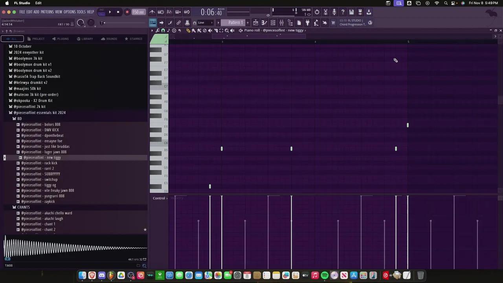Switch to the PLUGINS browser tab
503x283 pixels.
60,39
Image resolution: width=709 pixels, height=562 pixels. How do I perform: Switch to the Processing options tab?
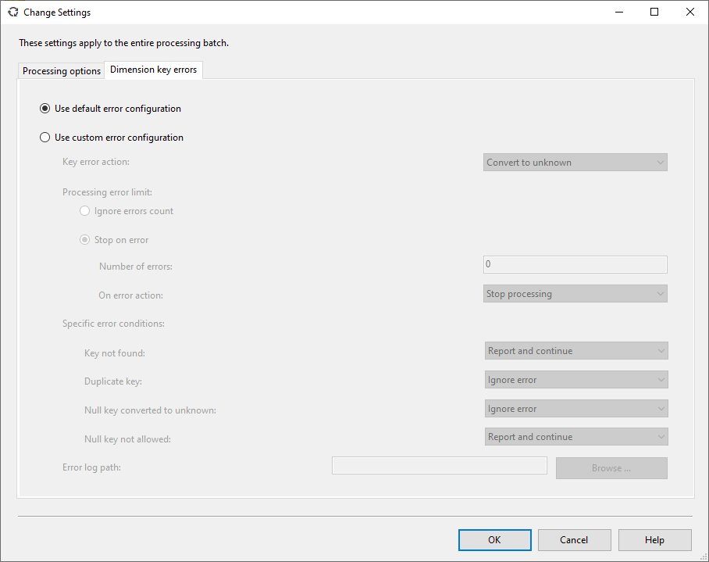62,71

- What this task involves: Copy out only the lines from the one containing "Image resolution: width=709" to the end of the entries, unchanged. Drop the pictures.

- Result of the exercise:
Image resolution: width=709 pixels, height=562 pixels. How do I perform: Switch to the Processing options tab?
62,71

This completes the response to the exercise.